もし、あの夜の様にイチコの体が壊れたら、この世界ではどうする事も出来ない。戻してやれるものなら戻してやりたい。ここでは死なせてしまう。だが、イチコは二度と元の世界には戻れないだろう。ロクな治療を何一つ受けていないのにこちらの世界に来た途端にゆっくりではあるが回復してきているのだから。イチコが死にかけた原因は本来は、移動すべきで無かった者が、半ば強制的に異動させられたからだ。マモルの言う通り俺の責任だ。イチコを死なせてしまうと分かっていたなら、抱くことは無かった。だが、この想いは変わらない。変えられない。記憶を消されても残っていたのだから。イチコの体をもとの健康な体に戻せてやれるのかは、まだわからないが、その為なら何だってする。

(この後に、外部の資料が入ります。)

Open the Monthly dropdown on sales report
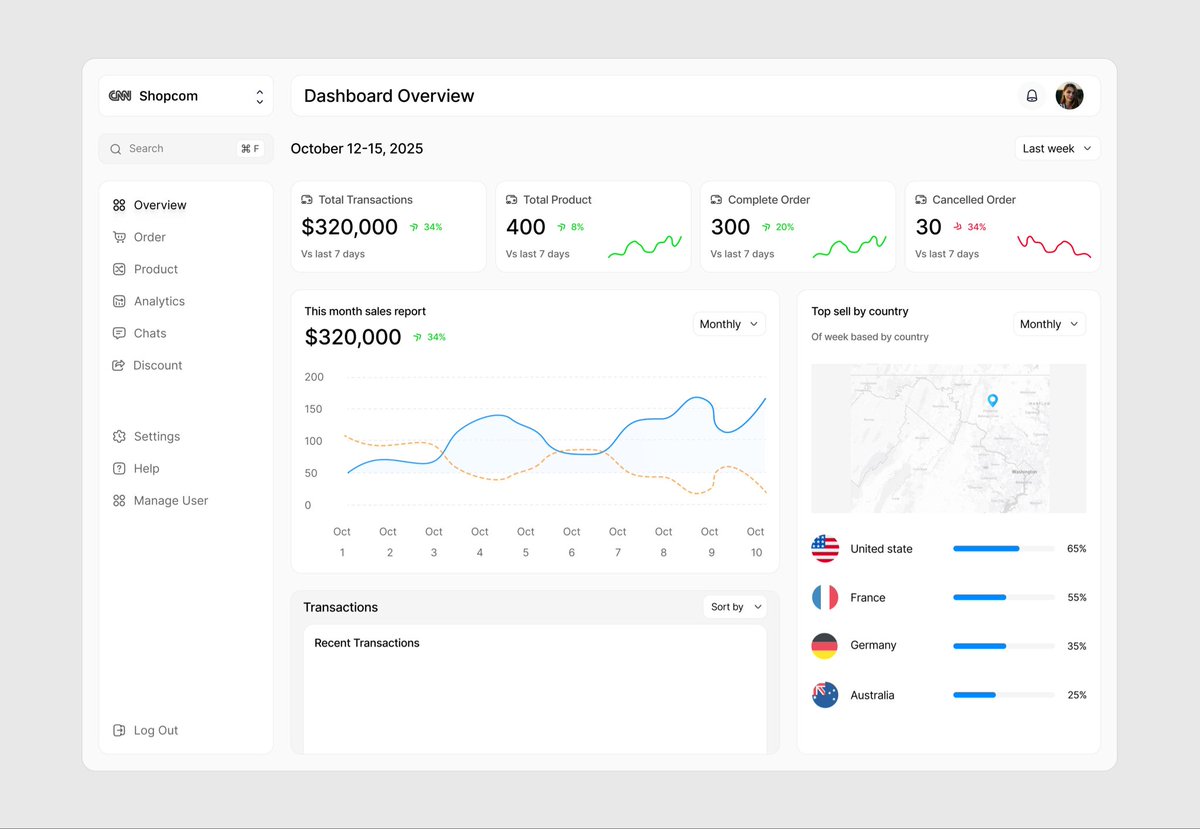 (728, 323)
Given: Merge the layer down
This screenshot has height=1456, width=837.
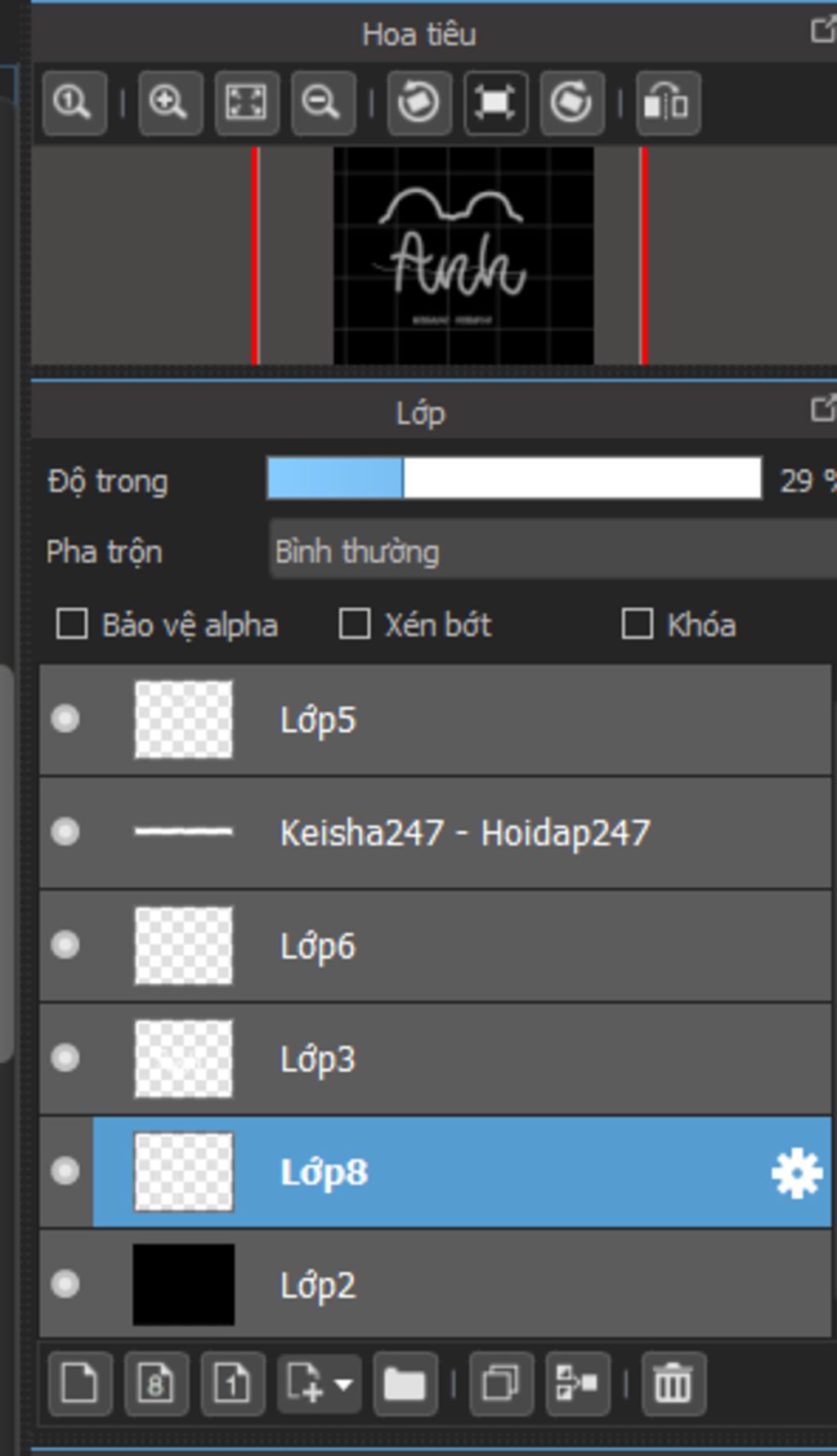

今は一日、一日が掛け替えのない大切な日々だ。あんな思いは二度とごめんだ。だからこそ、せめて、それ以外の脅威は全て排除すると決めて対処している。隣国にも付け入る隙を与えるつもりは無い。犯罪者とは二度と交渉しない。対処するのみだ。不思議とイチコの為に判断や行動を起こすと皆が住み良い国になってきている。ハルに会わせてやりたい。イチコの家族にも生きている事を何とか知らせたい。父上は城の中にユリアの持ち物か向こうの世界の物が残っていないかヴォルフガングとレオンの二人と調べてくれている。何か残っているはずだ。過去に争いを終わらせたぐらいだ。